Scope is deliberate: a few model families held to bit-exact logit parity with the Python reference, rather than dozens held to none. Currently MiniCPM5 plus the Gemma-4 OptiQ quants.

ModelDownloadFits onVisionNotes
MiniCPM5-1B-OptiQ-4bit0.92 GB8 GBSub-GB starter for 8 GB machines; bit-exact 100-step oracle parity, tool calling + agent loop verified
gemma-4-e4b-it-OptiQ-4bit7.0 GB16 GBRecommended starter (16 GB+); ~54 tok/s
gemma-4-12B-it-OptiQ-4bit8.4 GB16 GBVision sidecar + tool calling, both verified end-to-end
gemma-4-26B-A4B-it-OptiQ-4bit18 GB24 GBMoE (top-8 of 128 experts); ~54 tok/s — the Python servers crash loading it on 24 GB

Qwen 3.x is next on the roadmap — see PLAN.md.

fit is deterministic, not vibes.
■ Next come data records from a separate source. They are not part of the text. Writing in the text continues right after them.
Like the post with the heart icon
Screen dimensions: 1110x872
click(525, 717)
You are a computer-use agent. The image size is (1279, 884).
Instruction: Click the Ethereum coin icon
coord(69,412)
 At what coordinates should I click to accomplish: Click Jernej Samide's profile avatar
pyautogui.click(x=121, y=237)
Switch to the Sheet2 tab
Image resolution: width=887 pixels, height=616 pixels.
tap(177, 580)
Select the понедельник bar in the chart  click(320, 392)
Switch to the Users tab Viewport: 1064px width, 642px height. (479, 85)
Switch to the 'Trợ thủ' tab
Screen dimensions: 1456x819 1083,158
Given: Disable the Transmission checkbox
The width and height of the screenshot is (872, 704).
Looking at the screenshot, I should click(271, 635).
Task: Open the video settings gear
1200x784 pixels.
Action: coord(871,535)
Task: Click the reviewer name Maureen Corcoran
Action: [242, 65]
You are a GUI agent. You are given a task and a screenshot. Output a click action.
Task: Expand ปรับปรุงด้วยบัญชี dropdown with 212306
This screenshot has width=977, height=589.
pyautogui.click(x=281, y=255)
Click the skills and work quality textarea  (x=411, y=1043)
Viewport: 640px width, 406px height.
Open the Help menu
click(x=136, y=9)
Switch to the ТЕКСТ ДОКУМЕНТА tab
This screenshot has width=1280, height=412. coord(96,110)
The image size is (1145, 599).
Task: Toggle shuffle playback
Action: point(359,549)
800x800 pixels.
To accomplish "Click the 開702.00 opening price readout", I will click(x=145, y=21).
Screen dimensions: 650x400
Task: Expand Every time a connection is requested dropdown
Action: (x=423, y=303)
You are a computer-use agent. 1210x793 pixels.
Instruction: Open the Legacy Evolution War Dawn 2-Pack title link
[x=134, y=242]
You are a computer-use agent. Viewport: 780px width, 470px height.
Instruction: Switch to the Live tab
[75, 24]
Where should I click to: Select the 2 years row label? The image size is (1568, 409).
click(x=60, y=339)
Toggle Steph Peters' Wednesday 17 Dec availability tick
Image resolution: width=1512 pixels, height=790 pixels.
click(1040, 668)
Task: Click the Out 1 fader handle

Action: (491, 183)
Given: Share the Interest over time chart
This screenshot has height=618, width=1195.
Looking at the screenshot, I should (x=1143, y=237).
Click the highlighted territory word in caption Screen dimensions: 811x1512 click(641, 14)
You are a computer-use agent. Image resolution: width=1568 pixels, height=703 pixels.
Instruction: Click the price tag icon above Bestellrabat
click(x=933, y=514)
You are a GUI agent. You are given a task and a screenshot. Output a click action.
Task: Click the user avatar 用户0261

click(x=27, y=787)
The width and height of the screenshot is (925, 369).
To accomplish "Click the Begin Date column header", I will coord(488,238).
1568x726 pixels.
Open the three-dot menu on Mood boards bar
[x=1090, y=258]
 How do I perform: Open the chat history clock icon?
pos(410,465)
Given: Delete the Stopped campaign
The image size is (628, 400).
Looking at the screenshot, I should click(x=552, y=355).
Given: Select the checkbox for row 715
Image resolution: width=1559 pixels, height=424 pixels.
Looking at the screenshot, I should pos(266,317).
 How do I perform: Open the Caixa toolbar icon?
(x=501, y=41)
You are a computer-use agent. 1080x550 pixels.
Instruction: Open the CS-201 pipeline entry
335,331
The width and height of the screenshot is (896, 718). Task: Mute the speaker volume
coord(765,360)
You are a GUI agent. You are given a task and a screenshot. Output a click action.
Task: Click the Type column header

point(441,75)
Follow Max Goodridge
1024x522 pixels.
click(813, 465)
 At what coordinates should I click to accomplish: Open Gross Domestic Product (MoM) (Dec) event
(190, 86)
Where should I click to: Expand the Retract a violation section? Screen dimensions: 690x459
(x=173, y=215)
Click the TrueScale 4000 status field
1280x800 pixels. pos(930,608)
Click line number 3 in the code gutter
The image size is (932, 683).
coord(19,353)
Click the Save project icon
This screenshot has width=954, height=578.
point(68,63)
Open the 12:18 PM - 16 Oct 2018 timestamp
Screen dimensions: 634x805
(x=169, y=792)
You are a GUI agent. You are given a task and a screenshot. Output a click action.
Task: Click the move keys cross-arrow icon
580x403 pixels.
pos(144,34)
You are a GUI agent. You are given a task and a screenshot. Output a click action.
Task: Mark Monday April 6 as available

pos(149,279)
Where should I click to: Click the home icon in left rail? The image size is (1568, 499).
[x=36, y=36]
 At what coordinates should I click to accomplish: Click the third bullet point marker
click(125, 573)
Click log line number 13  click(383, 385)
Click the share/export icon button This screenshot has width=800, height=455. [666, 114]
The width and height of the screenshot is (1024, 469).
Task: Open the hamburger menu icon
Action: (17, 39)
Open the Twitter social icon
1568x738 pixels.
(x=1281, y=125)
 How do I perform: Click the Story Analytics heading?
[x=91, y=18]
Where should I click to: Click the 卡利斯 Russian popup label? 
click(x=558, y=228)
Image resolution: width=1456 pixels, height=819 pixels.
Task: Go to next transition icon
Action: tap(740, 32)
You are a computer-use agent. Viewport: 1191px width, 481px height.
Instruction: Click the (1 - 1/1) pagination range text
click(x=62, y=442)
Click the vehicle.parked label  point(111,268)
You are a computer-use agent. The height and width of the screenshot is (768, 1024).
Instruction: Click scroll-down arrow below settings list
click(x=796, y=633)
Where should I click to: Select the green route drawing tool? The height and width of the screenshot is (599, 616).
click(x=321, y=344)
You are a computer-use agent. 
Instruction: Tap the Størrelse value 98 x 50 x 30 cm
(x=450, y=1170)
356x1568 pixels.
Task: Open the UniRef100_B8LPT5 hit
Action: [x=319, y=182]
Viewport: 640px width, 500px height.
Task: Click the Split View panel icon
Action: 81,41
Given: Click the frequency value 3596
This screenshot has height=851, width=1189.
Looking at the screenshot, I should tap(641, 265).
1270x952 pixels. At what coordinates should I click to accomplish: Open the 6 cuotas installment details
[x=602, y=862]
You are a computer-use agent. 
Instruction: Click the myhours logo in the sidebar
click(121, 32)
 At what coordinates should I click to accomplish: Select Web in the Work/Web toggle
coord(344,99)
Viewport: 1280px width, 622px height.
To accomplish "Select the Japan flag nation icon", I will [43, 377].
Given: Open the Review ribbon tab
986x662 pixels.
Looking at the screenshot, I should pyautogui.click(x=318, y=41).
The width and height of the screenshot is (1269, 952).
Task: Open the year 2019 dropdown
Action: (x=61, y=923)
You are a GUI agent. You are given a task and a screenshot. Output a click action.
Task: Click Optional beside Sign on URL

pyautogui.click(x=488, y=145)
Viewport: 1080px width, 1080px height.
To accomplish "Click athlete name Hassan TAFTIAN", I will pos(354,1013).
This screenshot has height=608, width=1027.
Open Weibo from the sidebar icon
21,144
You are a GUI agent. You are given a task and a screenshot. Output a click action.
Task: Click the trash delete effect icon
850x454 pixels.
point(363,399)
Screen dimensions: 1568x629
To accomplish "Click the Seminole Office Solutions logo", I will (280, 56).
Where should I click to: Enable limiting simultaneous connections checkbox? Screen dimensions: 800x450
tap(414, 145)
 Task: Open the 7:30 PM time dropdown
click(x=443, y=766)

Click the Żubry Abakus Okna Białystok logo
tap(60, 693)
It reads the weight bytes from safetensors headers, computes KV bytes/token from the config (sliding-window layers capped, MoE active-expert bytes for decode), adds a calibrated prefill transient, and compares against your machine’s wired-memory ceiling.

Terminal window
mlx-bun fit gemma --ctx 32768 # fits? max context? predicted tok/s
mlx-bun fit gemma --ctx 8192 --skus # ...the same, across the Apple Silicon lineup

Predictions are recorded next to measured peaks in the eval DB, so the numbers are accountable.

Terminal window
mlx-bun get mlx-community/gemma-4-12B-it-OptiQ-4bit # resumable, checksum-verified
mlx-bun scan # index your HF cache

Downloads resume across interruption, every blob is sha-verified, and the cache layout is exactly Hugging Face’s — so an existing HF cache is picked up as-is. If a Hugging Face download stalls at 0%, mlx-bun get uses plain HTTPS (no Xet) and resumes where it left off.